The Biggest Database In the World

Probably the largest database in the world today is the collection of web pages on the Internet. While much of the Web is filled with pornographic images, magazine articles, and product advertisements, there is a staggering amount of personal information as well: individual home pages, email messages, and postings to the Usenet. This record can be automatically searched for revealing disclosures, unintentional admissions of guilt, or other kinds of potentially valuable information.

Back before the explosive growth of the World Wide Web , Rick Gates, a student and lecturer at the University of Arizona, was interested in exploring the limits of the Internet database. In September 1992, he created the Internet Hunt, a monthly scavenger hunt for information on the Net. Early hunts had the participants locate satellite weather photographs or the text to White House speeches. The hunt was especially popular among librarians, who were at the time trying to make the case that the Internet could be a valuable reference tool.

In June 1993, Gates decided to have a different kind of hunt. It was the first where the goal was simply to find as much information as possible about the person behind an email address.

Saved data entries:
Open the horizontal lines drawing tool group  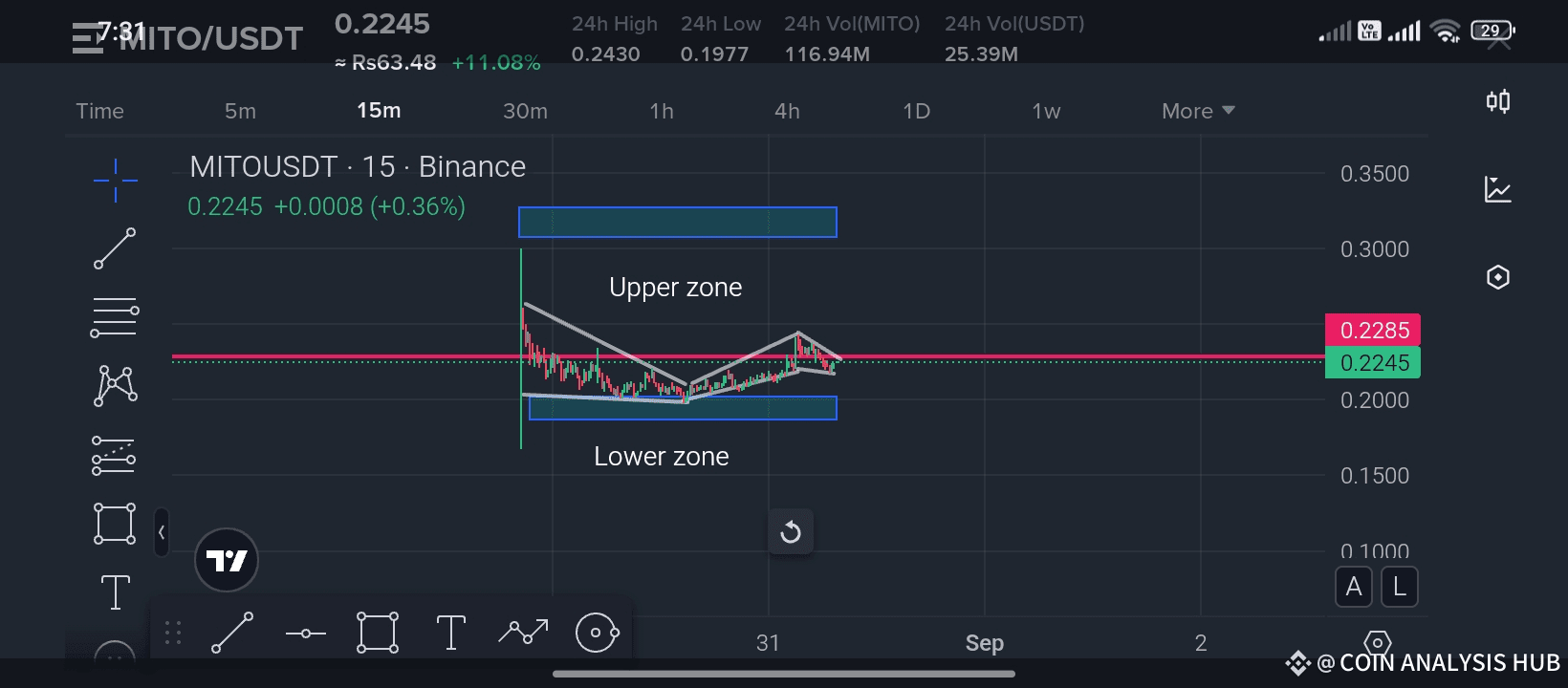pos(115,317)
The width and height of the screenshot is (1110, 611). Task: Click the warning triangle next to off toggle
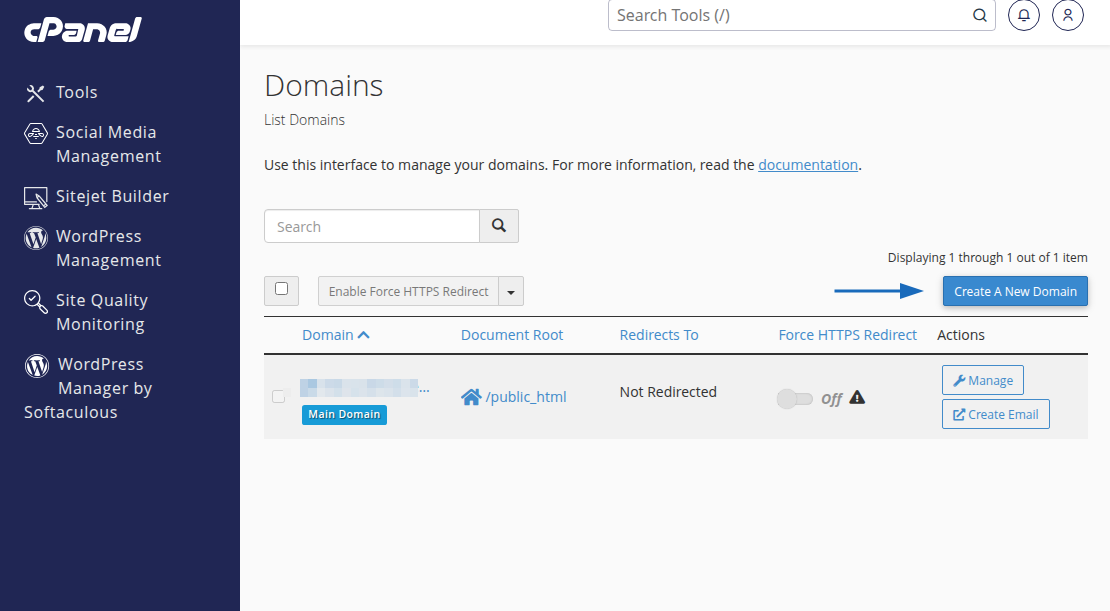[x=857, y=397]
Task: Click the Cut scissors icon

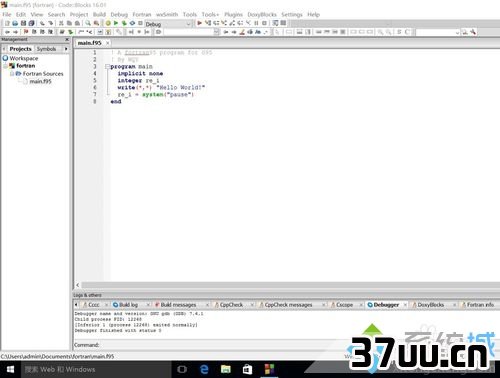Action: point(61,23)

Required tasks:
[1] Answer these from the excerpt on the biggest database, one per line:
(a) What does the excerpt name as probably the largest database in the world today?
(b) In what month and year did Rick Gates create the Internet Hunt?
(c) What was the goal of the hunt Gates held in June 1993?
[2] According to the excerpt on the biggest database, why was the Internet Hunt especially popular among librarians? Answer in one to three sentences.
Answer using only the text, not the entries.

Activity answers:
[1]
(a) The collection of web pages on the Internet.
(b) September 1992.
(c) To find as much information as possible about the person behind an email address.

[2] At that time, librarians were trying to make the case that the Internet could be a valuable reference tool. The hunt supported that case by having participants locate information on the Net, such as satellite weather photographs or the text of White House speeches.